Bitlocker is not in the same class as Truecrypt with respect to civil liberties and protections against the state. Using Bitlocker the gov/cops can see your drive is encrypted and can potentially compel you to provide the keys. Truecrypt is much more resilient to this kind of attack. Bitlocker is better for businesses and corporations as keys can be managed and employees don't get God like control of your data.

For most encryption purposed, Bitlocker also stores the keys on another device which can become compromised etc. It is not nearly as an effective security/encryption program as Truecrypt is/was.

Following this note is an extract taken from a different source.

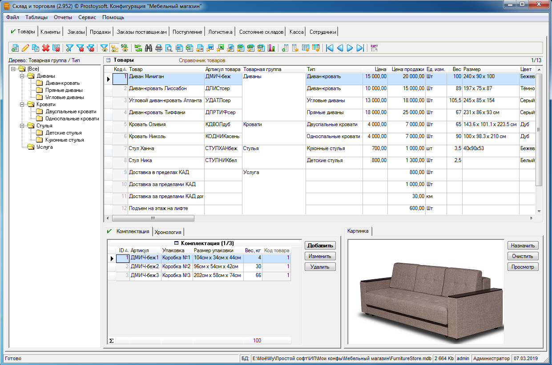The width and height of the screenshot is (552, 365).
Task: Click the printer icon in toolbar
Action: pos(159,48)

Because they couldn't crack it and were unable to help in the investigation. All they did was run password guessers on clusters for a few months then gave up after exhausting all the obvious options. In another similar case in the UK the cops cracked some terrorist's password, amazingly enough a verse from the Qu'arn

To be fair, they were both the same type of attacks. I am sure that when investigation an Islamic terrorist group, the use common/relevant phrases from the Qu'arn.

 

[Eugene]

Bitlocker is also Windows only. So how do you read your encrypted files on your phone with Bitlocker

 

[FoxOne]

For most encryption purposed, Bitlocker also stores the keys on another device which can become compromised etc. It is not nearly as an effective security/encryption program as Truecrypt is/was.

Bitlocker seems to be a compromise between security and data protection. TC is definitely better, particularly on the civil liberties front.

To be fair, they were both the same type of attacks. I am sure that when investigation an Islamic terrorist group, the use common/relevant phrases from the Qu'arn.

I think the Brazilians were hoping the FBI had access to something a bit more special, like a crack to AES from the NSA. The NSA just seems to step around the crypto.

Bitlocker is also Windows only. So how do you read your encrypted files on your phone with Bitlocker

You don't. You send them plaintext so the government and it's paramilitary agencies can read them.

 

[juskom95]

Bitlocker seems to be a compromise between security and data protection. TC is definitely better, particularly on the civil liberties front.

I use bitlocker at a corporate level, and can tell you it is very secure . . . unless you have the decryption key, which is generally stored on an external device/location. An IT professional does not even need to know if it is a pin, password or token to bypass it with that.

I think the Brazilians were hoping the FBI had access to something a bit more special, like a crack to AES from the NSA. The NSA just seems to step around the crypto.

I'm sure there is some crypto that the NSA can step around, that is one reason TrueCrypt was so popular, plus it was free and very configurable. I'm still not convinced at the website's claims, especially when it is recommending bitlocker as a replacement. I have a feeling the devs changed the site/software for a reason we are not aware of.